Rewrite the records from the line with "Click the word" up to and including the line with "I will pos(156,202)." as a numbered list, leaving out blank lines.

◆ **PROVIDED MATERIAL**:
__________________________________________________

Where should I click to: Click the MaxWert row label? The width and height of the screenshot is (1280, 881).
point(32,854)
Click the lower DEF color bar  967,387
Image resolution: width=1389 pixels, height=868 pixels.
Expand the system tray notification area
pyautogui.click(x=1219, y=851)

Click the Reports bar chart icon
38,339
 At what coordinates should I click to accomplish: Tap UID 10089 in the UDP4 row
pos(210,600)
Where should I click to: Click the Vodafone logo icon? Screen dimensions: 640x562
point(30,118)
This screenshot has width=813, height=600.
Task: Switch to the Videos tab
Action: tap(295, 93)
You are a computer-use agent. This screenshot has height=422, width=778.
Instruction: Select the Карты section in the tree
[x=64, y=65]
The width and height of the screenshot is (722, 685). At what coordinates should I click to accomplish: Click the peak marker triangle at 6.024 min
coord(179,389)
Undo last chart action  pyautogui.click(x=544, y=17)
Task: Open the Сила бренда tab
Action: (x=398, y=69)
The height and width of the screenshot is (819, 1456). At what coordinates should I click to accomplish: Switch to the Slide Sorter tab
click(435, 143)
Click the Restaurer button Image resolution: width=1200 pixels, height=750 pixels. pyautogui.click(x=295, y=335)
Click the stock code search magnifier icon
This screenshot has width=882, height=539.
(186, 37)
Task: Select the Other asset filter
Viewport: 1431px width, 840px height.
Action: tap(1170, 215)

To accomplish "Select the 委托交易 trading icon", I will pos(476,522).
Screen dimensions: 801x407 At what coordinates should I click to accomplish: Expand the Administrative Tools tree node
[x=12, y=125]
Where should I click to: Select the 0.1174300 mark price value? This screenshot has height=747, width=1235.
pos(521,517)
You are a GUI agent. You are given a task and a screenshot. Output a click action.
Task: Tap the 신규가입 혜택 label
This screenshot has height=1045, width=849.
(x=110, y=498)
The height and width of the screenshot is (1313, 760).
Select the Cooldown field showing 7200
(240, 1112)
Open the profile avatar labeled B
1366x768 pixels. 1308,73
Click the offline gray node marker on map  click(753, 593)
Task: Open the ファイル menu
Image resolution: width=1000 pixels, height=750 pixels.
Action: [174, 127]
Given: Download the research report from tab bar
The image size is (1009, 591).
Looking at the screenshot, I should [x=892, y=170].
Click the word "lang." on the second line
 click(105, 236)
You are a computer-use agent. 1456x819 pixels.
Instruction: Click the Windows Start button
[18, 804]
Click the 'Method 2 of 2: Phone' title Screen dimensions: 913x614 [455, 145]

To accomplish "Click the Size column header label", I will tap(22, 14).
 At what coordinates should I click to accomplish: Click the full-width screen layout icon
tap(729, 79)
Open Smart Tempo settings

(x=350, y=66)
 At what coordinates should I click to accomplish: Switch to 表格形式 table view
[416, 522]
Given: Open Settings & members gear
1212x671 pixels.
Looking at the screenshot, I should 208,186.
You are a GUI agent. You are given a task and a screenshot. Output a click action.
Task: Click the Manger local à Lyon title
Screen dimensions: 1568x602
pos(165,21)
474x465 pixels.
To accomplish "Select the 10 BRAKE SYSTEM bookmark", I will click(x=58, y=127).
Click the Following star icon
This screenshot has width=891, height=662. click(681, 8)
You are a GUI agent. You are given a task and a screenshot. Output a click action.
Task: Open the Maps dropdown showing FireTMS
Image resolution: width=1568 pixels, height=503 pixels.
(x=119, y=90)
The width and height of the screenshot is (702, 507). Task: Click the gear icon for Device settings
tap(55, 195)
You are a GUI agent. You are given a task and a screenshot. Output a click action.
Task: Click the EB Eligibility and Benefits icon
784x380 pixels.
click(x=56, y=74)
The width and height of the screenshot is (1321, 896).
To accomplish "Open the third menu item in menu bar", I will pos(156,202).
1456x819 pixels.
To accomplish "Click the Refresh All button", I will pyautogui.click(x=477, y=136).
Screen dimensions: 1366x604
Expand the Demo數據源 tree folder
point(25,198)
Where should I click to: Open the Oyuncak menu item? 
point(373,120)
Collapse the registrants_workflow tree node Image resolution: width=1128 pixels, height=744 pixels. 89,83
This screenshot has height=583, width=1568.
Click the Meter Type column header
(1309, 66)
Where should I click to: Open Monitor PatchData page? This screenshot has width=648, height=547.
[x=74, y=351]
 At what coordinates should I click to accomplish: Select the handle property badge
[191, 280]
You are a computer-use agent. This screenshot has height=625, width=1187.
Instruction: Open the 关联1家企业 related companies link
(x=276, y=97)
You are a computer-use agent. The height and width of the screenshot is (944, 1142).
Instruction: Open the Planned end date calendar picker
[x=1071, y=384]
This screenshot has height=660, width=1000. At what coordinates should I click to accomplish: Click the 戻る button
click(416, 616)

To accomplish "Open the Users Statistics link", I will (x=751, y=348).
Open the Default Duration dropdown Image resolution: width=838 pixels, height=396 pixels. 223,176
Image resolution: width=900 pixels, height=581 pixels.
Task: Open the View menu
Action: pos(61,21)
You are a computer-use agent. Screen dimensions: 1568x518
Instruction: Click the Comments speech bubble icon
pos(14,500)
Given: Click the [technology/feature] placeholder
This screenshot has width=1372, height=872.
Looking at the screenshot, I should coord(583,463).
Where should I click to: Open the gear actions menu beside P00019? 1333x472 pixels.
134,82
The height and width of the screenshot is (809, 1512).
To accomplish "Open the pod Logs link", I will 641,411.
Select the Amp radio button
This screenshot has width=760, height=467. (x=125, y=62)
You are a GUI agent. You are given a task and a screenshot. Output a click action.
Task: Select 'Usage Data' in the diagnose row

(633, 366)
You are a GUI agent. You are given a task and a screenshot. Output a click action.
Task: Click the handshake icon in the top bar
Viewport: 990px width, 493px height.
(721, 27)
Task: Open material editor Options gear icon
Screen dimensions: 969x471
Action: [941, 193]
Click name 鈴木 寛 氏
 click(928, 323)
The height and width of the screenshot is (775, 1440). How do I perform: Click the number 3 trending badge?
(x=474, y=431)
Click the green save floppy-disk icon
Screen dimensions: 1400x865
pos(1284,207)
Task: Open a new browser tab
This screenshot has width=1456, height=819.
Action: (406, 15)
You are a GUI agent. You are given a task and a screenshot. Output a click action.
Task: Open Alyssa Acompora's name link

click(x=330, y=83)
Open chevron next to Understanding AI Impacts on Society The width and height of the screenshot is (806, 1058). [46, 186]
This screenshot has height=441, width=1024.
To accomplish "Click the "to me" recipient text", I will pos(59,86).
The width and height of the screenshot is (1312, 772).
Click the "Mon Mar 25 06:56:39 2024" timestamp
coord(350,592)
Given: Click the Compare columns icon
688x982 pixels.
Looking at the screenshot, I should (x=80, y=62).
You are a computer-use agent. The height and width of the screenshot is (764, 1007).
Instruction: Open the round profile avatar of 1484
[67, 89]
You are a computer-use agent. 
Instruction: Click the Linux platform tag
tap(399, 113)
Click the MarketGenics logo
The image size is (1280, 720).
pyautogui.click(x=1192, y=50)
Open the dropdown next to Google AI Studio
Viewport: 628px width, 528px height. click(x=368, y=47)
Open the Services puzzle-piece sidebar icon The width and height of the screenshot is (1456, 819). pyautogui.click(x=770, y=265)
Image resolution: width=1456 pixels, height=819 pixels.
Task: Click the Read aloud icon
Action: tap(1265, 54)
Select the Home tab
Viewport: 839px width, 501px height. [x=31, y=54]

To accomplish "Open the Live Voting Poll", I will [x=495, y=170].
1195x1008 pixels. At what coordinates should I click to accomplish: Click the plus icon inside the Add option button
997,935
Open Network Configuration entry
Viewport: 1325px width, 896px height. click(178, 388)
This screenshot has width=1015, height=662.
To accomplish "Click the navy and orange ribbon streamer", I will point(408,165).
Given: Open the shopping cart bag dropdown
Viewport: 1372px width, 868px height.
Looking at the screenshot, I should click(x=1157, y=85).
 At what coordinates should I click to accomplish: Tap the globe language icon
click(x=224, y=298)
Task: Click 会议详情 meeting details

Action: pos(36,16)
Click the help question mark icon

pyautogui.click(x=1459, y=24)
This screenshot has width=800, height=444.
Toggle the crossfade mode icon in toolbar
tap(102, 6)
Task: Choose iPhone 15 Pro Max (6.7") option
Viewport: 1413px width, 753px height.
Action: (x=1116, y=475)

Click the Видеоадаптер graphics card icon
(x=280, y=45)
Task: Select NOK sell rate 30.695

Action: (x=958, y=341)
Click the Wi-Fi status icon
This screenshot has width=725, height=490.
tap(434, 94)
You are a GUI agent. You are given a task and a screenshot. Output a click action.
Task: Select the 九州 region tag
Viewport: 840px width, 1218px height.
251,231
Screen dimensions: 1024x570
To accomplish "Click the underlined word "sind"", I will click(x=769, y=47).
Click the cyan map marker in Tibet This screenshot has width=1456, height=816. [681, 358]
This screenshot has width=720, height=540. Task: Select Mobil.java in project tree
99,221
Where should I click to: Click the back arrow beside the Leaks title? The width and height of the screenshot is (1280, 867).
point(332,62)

__________________________________________________

◆ **TASK OUTPUT**:
1. Click the word "lang." on the second line
2.  click(105, 236)
3. You are a computer-use agent. 1456x819 pixels.
4. Instruction: Click the Windows Start button
5. [18, 804]
6. Click the 'Method 2 of 2: Phone' title Screen dimensions: 913x614 [455, 145]
7. To accomplish "Click the Size column header label", I will tap(22, 14).
8.  At what coordinates should I click to accomplish: Click the full-width screen layout icon
9. tap(729, 79)
10. Open Smart Tempo settings
11. (x=350, y=66)
12.  At what coordinates should I click to accomplish: Switch to 表格形式 table view
13. [416, 522]
14. Given: Open Settings & members gear
15. 1212x671 pixels.
16. Looking at the screenshot, I should 208,186.
17. You are a GUI agent. You are given a task and a screenshot. Output a click action.
18. Task: Click the Manger local à Lyon title
19. Screen dimensions: 1568x602
20. pos(165,21)
21. 474x465 pixels.
22. To accomplish "Select the 10 BRAKE SYSTEM bookmark", I will click(x=58, y=127).
23. Click the Following star icon
24. This screenshot has width=891, height=662. click(681, 8)
25. You are a GUI agent. You are given a task and a screenshot. Output a click action.
26. Task: Open the Maps dropdown showing FireTMS
27. Image resolution: width=1568 pixels, height=503 pixels.
28. (x=119, y=90)
29. The width and height of the screenshot is (702, 507). Task: Click the gear icon for Device settings
30. tap(55, 195)
31. You are a GUI agent. You are given a task and a screenshot. Output a click action.
32. Task: Click the EB Eligibility and Benefits icon
33. 784x380 pixels.
34. click(x=56, y=74)
35. The width and height of the screenshot is (1321, 896).
36. To accomplish "Open the third menu item in menu bar", I will pos(156,202).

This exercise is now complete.